-- Exercise --
Please answer from the cylinder text below: why does a rolling mass have more inertia than a sliding one?

Cylinder on an Inclined Plane

Introduction

The acceleration of a cylinder that rolls on an inclined plane is generally considerably less than that of a similar mass that slides without friction on the same plane. The reason for this difference is that rolling mass has more inertia than the sliding mass due to the need to accelerate both its rolling speed and its center of mass motion. This animation will allow the viewer to see the variation of the acceleration due to changing the mass distribution of the cylinder.

Figures

Figure 1. Cylinder rolling on a plane inclined at angle θ from the horizontal. Inner and outer radius are labeled.

Physics of Rolling Cylinder

The cylinder is accelerated angularly by application of a force, F, at the point of contact on the plane. The force results in a torque, T, about the center of mass of the cylinder. The torque is defined as:

$T = r \times F$

(1.1)

where r is the radius of the cylinder and the x symbol denotes cross product.

Since the mass rolls without slipping, its center of mass moves at speed

$v = ω r$

(1.2)

where ω is the angular rate of rotation (radians sec^-1).

The cylinder center of mass (its axis) is accelerated at the rate:

$\frac{d v}{d t} = \dot{ω} r$

(1.3)

where the dot over the ω denotes time derivative.

Even if there were no center of mass motion, all of the masses in the cylinder also have to be accelerated and rotate at ω. The inertia (i.e. resistance to rotation) of these depend on their radial location. The relation between rotational acceleration and applied torque obeys the following equation:

$I \dot{ω} = | r \times F |$

(1.4)

-- Information given --

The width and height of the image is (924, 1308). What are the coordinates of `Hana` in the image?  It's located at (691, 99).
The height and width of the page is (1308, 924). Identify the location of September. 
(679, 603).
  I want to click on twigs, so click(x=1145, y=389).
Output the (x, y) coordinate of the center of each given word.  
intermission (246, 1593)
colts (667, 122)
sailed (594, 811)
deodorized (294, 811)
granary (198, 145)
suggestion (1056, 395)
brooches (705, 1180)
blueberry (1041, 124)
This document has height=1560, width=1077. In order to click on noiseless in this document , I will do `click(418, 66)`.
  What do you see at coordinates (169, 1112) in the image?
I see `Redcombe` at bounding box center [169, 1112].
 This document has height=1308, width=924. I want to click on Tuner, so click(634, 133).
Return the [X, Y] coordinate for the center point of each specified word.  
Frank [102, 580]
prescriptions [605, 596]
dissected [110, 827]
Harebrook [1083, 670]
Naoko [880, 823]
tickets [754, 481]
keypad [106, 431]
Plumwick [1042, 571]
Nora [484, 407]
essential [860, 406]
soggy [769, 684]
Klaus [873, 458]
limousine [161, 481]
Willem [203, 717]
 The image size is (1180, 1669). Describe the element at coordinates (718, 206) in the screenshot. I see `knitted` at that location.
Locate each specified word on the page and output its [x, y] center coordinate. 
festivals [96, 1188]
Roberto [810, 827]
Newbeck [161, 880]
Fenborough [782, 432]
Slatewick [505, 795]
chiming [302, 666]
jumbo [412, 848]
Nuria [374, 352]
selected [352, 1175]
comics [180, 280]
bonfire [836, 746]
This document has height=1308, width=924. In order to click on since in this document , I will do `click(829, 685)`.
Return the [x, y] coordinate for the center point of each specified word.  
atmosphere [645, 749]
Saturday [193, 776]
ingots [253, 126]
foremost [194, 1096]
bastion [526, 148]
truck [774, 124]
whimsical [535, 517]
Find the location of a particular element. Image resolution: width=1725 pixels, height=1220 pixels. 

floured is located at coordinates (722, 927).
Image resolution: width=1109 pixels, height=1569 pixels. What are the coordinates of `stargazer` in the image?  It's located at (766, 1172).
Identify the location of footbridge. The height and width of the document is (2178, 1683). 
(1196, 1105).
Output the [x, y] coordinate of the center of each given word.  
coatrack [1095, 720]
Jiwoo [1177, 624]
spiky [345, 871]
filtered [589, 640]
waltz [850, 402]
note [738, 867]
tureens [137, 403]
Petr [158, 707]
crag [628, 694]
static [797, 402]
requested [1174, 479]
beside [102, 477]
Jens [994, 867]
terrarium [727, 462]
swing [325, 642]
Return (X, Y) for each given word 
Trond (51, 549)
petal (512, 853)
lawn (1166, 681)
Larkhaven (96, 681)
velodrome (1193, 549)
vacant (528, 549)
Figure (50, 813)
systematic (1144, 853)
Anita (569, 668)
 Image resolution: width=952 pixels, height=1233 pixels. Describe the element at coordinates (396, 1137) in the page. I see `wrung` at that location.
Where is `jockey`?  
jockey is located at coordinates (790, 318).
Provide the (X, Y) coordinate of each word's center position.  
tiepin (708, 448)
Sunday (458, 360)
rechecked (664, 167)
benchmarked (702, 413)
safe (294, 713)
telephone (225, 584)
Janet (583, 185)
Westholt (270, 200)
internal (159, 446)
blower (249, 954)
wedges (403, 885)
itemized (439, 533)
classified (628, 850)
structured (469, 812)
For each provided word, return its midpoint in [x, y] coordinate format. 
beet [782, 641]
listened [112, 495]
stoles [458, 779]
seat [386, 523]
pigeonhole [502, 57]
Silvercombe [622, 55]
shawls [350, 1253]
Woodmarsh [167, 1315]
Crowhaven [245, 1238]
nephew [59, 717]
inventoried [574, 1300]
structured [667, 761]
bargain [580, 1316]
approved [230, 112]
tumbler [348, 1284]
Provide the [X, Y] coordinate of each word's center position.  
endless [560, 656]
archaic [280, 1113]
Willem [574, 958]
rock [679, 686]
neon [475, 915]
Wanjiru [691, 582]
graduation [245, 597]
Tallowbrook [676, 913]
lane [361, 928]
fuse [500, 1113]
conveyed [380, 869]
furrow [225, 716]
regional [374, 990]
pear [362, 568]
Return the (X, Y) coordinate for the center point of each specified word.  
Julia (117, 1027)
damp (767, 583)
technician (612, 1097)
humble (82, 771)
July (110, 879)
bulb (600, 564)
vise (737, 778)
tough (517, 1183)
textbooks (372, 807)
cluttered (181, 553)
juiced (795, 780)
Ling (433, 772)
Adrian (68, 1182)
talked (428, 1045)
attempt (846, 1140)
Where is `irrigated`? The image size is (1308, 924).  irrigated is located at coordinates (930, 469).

-- Solution below --
It has to accelerate both its rolling speed and its center of mass motion.